SOURCE DOCUMENT:
-- start --

Hi all!
I have a little problem with warp serialization here. The strange thing is, I dont use shared memory in this kernel at all. I also cant run out of registers (16k on my GTX285) with my block dims.
Atm Im only using 256 threads per block (gridDim.x = 8, gridDim.y = 8, blockDim.x = 256), what is much less then I should be able to use without running into such problems.
But CUDA profiler spits out the following values:
-
static smem per block: 24
-
registers per thread: 25
-
warp serialize: 12253
Any ideas on what the reason could be? Or better… the solution? :)
My kernel is doing an insertion sort (about 2k independent sets to sort, 24 elements each) and looks somewhat like this:
float setReg[24];
float temp;
// copy data from global memory into regs
for(i = 0; i < 24; i++)
{
setReg[i] = setsGmem[startElem + i];
}
// insertion sort
for (i = 1; i < 24; i++)
{
j = i;
temp = setReg[i];
while (j > 0 && setReg[j - 1] > temp)
{
setReg[j] = setReg[j - 1];
j --;
}
setReg[j] = temp;
}
// copy data from regs into global memory
for(i = 0; i < 24; i ++)
{
setsGmem[startElem + i] = setReg[i];
}

-- end --

From the forum post above about warp serialization in a CUDA kernel, transcribe the passage between "I have a little" and "my block dims.", inclusive, without changing any characters.

DATA SECTION:
-- start --

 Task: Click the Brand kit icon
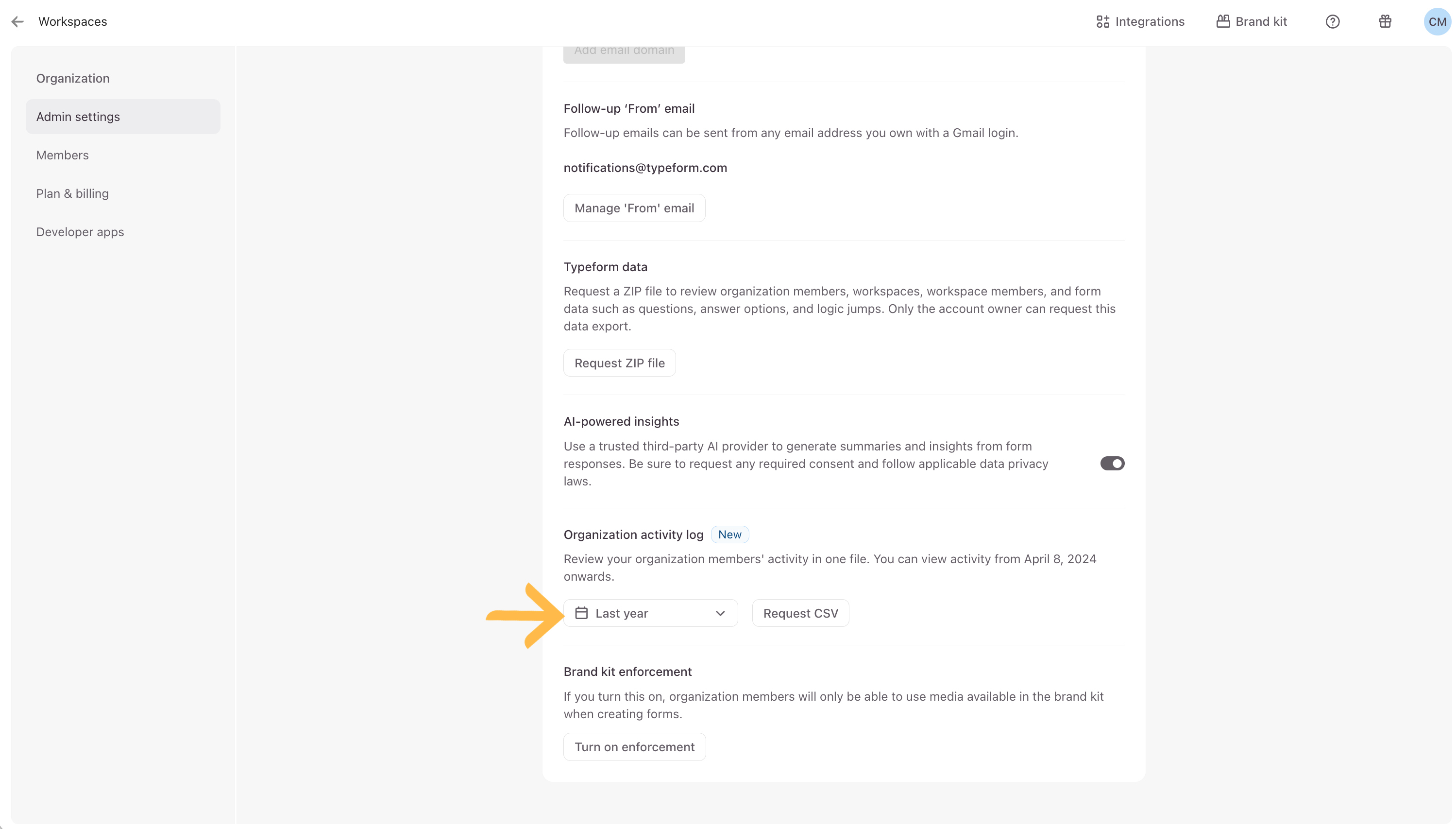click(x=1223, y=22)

-- end --
-- start --

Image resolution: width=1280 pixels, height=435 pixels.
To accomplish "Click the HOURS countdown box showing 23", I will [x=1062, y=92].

-- end --

THE OUTPUT:
I have a little problem with warp serialization here. The strange thing is, I dont use shared memory in this kernel at all. I also cant run out of registers (16k on my GTX285) with my block dims.